Search code examples
rtidymodelsplumbervetiver

Why does deploying a tidymodel with vetiver throw a error when there's a variable with role as ID?


I'm unable to deploy a tidymodel with vetiver and get a prediction when the model includes a variable with role as ID in the recipe. See the following error in the image:

{ "error": "500 - Internal server error", "message": "Error: The following required columns are missing: 'Fake_ID'.\n" }

The code for the dummy example is below. Do I need to remove the ID-variable from both the model and recipe to make the Plumber API work?

#Load libraries
library(recipes)
library(parsnip)
library(workflows)
library(pins)
library(plumber)
library(stringi)



#Upload data
data(Sacramento, package = "modeldata")


#Create fake IDs for testing
Sacramento$Fake_ID <- stri_rand_strings(nrow(Sacramento), 10)


# Train model
Sacramento_recipe <- recipe(formula = price ~ type + sqft + beds + baths + zip + Fake_ID, data = Sacramento) %>% 
  update_role(Fake_ID, new_role = "ID") %>% 
  step_zv(all_predictors())

rf_spec <- rand_forest(mode = "regression") %>% set_engine("ranger")

rf_fit <-
  workflow() %>%
  add_model(rf_spec) %>%
  add_recipe(Sacramento_recipe) %>%
  fit(Sacramento)


# Create vetiver object
v <- vetiver::vetiver_model(rf_fit, "sacramento_rf")
v


# Allow for model versioning and sharing
model_board <- board_temp()
model_board %>% vetiver_pin_write(v)


# Deploying model
pr() %>%
  vetiver_api(v) %>%
  pr_run(port = 8088)

Running the example of the Plumber API


Solution

  • As of today, vetiver looks for the "mold" workflows::extract_mold(rf_fit) and only get the predictors out to create the ptype.
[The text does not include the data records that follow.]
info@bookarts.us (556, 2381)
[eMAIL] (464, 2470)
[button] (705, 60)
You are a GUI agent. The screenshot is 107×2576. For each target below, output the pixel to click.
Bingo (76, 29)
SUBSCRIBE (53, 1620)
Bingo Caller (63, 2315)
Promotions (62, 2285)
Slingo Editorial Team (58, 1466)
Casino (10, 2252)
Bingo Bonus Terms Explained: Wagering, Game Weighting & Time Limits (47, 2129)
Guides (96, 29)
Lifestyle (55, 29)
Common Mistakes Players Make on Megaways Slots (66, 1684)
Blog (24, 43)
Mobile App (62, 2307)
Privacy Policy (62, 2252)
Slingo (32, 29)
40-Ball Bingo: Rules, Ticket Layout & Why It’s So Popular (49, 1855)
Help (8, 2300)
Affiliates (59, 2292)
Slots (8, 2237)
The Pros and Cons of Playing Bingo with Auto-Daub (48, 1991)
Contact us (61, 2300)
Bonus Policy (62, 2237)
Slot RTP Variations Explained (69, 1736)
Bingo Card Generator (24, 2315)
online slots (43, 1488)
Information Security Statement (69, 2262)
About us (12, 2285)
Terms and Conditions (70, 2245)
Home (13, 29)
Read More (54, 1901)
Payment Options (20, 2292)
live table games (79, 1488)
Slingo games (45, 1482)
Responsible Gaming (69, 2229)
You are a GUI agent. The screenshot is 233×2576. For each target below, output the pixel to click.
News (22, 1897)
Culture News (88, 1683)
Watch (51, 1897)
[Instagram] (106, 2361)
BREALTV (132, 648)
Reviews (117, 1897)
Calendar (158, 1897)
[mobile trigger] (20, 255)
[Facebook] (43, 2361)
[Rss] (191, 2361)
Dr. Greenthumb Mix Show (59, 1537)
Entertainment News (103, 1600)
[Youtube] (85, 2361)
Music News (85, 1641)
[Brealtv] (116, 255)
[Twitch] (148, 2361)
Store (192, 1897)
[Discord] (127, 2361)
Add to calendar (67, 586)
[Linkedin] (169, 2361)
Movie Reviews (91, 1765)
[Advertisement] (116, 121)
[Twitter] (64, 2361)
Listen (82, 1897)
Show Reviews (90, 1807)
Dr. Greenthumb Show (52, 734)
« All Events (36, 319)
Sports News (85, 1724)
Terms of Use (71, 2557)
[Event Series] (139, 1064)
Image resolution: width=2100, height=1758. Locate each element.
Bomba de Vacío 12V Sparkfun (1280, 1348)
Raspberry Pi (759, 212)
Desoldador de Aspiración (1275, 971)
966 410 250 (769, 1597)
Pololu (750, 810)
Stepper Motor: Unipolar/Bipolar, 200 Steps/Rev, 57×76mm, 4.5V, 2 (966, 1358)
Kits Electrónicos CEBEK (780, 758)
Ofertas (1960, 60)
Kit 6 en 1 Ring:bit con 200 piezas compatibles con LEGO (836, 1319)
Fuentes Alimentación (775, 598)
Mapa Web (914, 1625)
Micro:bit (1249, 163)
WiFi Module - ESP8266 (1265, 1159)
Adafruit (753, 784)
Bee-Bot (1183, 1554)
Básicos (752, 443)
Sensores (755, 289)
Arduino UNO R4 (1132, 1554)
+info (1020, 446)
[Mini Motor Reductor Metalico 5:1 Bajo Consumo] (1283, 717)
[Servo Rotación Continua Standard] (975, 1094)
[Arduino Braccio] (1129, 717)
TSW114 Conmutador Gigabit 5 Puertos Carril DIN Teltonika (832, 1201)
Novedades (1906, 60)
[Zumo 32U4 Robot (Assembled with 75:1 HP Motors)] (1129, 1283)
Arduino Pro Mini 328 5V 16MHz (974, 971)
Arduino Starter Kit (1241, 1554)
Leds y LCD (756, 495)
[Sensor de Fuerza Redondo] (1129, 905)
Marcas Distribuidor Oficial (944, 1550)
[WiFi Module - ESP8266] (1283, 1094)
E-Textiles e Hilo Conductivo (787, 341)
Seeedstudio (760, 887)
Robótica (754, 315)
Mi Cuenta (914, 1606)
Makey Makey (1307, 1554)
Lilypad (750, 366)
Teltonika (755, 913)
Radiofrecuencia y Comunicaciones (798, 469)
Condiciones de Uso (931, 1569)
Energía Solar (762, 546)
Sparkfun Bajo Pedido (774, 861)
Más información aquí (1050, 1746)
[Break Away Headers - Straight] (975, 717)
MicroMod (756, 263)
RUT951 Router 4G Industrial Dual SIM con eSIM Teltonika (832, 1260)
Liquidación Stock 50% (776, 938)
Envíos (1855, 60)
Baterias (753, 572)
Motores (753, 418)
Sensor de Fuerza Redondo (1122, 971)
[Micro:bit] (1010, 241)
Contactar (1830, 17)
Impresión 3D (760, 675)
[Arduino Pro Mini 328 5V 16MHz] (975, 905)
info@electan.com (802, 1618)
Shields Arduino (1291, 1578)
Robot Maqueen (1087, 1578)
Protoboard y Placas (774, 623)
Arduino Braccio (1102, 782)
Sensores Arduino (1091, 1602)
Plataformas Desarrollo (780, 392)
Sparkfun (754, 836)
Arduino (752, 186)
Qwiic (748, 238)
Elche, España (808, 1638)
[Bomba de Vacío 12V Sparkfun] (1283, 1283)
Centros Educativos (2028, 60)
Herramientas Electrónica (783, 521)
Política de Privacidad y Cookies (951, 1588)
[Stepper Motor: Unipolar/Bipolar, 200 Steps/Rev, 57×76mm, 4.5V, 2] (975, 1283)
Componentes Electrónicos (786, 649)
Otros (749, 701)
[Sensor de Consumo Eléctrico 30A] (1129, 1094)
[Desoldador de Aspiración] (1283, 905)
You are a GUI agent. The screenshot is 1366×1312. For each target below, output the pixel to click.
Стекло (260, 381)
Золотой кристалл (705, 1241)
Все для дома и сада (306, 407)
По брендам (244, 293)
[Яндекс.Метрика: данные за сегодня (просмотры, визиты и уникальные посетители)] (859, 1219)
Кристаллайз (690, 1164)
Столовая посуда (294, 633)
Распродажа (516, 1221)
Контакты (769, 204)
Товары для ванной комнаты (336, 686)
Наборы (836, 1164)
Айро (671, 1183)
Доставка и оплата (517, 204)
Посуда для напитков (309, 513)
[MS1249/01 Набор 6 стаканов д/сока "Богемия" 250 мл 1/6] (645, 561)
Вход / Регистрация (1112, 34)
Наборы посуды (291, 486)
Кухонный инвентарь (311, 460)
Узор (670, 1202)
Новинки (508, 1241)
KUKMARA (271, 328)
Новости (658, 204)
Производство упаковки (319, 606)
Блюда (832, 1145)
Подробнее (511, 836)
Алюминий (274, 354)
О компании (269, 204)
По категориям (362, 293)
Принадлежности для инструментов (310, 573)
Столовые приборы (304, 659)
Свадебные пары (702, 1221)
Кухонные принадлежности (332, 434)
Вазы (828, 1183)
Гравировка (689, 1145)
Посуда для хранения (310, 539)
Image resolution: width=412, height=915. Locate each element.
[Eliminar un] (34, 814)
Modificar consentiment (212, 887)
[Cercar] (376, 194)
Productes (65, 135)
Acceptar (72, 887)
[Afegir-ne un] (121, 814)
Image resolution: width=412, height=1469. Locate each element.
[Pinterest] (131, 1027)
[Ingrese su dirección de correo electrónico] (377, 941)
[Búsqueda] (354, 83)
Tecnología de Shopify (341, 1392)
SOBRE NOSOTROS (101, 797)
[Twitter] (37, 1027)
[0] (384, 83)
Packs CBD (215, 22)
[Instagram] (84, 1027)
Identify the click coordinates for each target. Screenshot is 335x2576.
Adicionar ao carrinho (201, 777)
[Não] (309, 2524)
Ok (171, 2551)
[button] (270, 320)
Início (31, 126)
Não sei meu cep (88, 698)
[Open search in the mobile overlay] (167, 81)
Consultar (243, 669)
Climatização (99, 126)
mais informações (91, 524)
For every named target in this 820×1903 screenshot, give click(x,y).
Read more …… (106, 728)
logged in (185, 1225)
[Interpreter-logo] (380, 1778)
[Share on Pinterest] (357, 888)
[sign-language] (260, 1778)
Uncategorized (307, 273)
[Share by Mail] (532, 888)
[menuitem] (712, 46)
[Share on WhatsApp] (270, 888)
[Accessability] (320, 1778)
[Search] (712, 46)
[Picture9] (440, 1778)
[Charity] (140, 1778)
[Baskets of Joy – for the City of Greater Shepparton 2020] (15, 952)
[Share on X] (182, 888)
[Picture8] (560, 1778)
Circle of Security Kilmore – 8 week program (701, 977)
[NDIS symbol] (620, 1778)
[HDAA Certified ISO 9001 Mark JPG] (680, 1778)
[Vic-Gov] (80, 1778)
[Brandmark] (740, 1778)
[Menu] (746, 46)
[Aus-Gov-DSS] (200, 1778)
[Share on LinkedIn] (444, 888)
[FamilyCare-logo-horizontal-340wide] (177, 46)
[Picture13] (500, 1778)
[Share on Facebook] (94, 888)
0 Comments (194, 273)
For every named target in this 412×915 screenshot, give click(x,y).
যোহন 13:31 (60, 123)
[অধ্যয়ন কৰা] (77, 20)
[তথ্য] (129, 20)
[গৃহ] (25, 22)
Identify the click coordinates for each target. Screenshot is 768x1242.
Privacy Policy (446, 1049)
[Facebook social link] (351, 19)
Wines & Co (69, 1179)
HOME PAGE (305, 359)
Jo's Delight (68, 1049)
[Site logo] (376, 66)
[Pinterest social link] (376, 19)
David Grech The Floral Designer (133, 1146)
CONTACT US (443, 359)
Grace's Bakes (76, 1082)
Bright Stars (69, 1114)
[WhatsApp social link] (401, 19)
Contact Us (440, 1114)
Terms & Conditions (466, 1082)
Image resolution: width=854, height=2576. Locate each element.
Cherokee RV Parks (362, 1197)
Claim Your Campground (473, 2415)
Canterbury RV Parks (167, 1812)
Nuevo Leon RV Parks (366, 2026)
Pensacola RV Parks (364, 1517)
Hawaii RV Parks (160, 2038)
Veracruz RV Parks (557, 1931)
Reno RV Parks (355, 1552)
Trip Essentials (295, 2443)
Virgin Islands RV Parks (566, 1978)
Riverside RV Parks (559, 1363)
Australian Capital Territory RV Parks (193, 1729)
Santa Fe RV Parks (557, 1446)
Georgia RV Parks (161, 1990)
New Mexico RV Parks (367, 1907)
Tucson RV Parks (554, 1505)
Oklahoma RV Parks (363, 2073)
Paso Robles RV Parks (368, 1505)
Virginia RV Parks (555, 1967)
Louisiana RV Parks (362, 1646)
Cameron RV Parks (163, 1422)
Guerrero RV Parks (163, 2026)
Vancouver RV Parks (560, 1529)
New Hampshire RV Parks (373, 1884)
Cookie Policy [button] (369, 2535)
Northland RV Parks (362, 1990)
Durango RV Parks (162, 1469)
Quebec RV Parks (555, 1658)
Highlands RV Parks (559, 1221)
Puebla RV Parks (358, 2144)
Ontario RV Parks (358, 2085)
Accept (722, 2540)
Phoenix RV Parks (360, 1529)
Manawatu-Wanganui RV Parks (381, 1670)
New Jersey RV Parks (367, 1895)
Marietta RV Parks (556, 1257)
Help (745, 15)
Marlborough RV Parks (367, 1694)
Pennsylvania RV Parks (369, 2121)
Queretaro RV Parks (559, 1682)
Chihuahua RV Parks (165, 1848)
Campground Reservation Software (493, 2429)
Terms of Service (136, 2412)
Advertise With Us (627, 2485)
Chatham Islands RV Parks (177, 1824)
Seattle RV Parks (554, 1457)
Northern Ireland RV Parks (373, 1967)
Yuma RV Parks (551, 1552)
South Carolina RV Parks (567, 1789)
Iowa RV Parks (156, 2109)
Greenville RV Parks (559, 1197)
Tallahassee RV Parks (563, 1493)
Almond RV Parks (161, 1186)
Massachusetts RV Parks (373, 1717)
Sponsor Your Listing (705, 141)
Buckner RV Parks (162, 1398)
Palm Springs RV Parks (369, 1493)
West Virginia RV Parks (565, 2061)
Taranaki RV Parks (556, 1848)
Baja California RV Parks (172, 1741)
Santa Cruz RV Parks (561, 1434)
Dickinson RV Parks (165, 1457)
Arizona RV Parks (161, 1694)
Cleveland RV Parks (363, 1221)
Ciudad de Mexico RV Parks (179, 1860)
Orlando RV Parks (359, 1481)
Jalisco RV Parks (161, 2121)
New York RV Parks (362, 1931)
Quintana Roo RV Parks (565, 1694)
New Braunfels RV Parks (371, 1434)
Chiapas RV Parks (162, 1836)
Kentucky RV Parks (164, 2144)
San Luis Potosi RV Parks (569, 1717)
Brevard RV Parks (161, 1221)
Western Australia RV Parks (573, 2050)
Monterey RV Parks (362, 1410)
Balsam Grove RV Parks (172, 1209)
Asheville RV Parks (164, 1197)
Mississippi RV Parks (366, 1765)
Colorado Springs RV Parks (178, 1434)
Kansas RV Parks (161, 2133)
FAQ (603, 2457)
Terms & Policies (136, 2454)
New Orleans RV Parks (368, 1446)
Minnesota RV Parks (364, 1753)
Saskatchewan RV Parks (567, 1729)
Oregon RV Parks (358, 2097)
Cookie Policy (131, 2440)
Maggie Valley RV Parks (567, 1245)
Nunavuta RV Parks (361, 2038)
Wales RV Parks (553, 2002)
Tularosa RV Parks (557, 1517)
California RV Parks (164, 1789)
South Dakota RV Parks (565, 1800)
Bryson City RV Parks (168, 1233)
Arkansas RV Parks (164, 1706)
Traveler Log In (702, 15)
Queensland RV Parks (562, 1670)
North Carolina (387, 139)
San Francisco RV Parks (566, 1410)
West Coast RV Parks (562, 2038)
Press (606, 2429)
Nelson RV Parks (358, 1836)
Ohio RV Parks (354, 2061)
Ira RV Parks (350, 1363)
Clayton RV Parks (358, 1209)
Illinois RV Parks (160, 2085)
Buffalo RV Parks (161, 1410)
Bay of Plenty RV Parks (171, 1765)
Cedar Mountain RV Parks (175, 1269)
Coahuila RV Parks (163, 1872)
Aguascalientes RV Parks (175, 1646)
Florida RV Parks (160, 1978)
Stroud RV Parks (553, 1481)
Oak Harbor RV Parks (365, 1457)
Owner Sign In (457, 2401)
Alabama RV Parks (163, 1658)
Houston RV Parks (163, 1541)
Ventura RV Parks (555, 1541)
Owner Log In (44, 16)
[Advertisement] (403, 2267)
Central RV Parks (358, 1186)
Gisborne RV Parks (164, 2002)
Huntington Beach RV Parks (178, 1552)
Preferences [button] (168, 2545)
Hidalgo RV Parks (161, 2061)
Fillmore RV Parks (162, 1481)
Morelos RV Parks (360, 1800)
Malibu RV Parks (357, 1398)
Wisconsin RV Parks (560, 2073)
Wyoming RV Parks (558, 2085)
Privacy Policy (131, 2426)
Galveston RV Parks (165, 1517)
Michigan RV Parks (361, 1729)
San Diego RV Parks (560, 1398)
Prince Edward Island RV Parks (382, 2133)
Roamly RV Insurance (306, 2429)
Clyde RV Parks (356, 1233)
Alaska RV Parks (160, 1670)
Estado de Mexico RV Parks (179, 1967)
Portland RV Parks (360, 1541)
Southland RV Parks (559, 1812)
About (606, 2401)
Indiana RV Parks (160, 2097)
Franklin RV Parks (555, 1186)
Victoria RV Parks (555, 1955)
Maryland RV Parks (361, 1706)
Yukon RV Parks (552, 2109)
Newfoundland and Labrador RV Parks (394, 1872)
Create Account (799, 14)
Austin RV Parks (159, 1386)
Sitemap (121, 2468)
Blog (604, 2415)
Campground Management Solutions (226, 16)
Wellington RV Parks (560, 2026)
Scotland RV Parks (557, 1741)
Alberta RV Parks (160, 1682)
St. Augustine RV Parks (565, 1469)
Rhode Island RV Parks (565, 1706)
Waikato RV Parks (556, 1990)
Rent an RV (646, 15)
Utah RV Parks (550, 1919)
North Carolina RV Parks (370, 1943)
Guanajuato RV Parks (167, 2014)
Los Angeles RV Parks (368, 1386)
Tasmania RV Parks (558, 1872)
But then when you predict from a workflow, it does require all the variables, including non-predictors. If you have trained a model with non-predictors, as of today you can make the API work by passing in a custom ptype:

    library(recipes)
    #> Loading required package: dplyr
    #> 
    #> Attaching package: 'dplyr'
    #> The following objects are masked from 'package:stats':
    #> 
    #>     filter, lag
    #> The following objects are masked from 'package:base':
    #> 
    #>     intersect, setdiff, setequal, union
    #> 
    #> Attaching package: 'recipes'
    #> The following object is masked from 'package:stats':
    #> 
    #>     step
    library(parsnip)
    library(workflows)
    library(pins)
    library(plumber)
    library(stringi)
    
    data(Sacramento, package = "modeldata")
    Sacramento$Fake_ID <- stri_rand_strings(nrow(Sacramento), 10)
    
    
    Sacramento_recipe <- 
        recipe(formula = price ~ type + sqft + beds + baths + zip + Fake_ID, 
               data = Sacramento) %>% 
        update_role(Fake_ID, new_role = "ID") %>% 
        step_zv(all_predictors())
    
    rf_spec <- rand_forest(mode = "regression") %>% set_engine("ranger")
    
    rf_fit <-
        workflow() %>%
        add_model(rf_spec) %>%
        add_recipe(Sacramento_recipe) %>%
        fit(Sacramento)
    
    
    library(vetiver)
    ## this is probably easiest because this model uses a simple formula
    ## if there is more complex preprocessing, select the variables
    ## from `Sacramento` via dplyr or similar
    sac_ptype <- extract_recipe(rf_fit) %>% 
        bake(new_data = Sacramento, -all_outcomes()) %>% 
        vctrs::vec_ptype()
    
    v <- vetiver_model(rf_fit, "sacramento_rf", save_ptype = sac_ptype)
    v
    #> 
    #> ── sacramento_rf ─ <butchered_workflow> model for deployment 
    #> A ranger regression modeling workflow using 6 features
    
    pr() %>%
        vetiver_api(v)
    #> # Plumber router with 2 endpoints, 4 filters, and 0 sub-routers.
    #> # Use `pr_run()` on this object to start the API.
    #> ├──[queryString]
    #> ├──[body]
    #> ├──[cookieParser]
    #> ├──[sharedSecret]
    #> ├──/ping (GET)
    #> └──/predict (POST)
    

    Created on 2022-03-10 by the reprex package (v2.0.1)

    Are you training models for production with non-predictor variables? Would you mind opening an issue on GitHub to explain your use case a little more?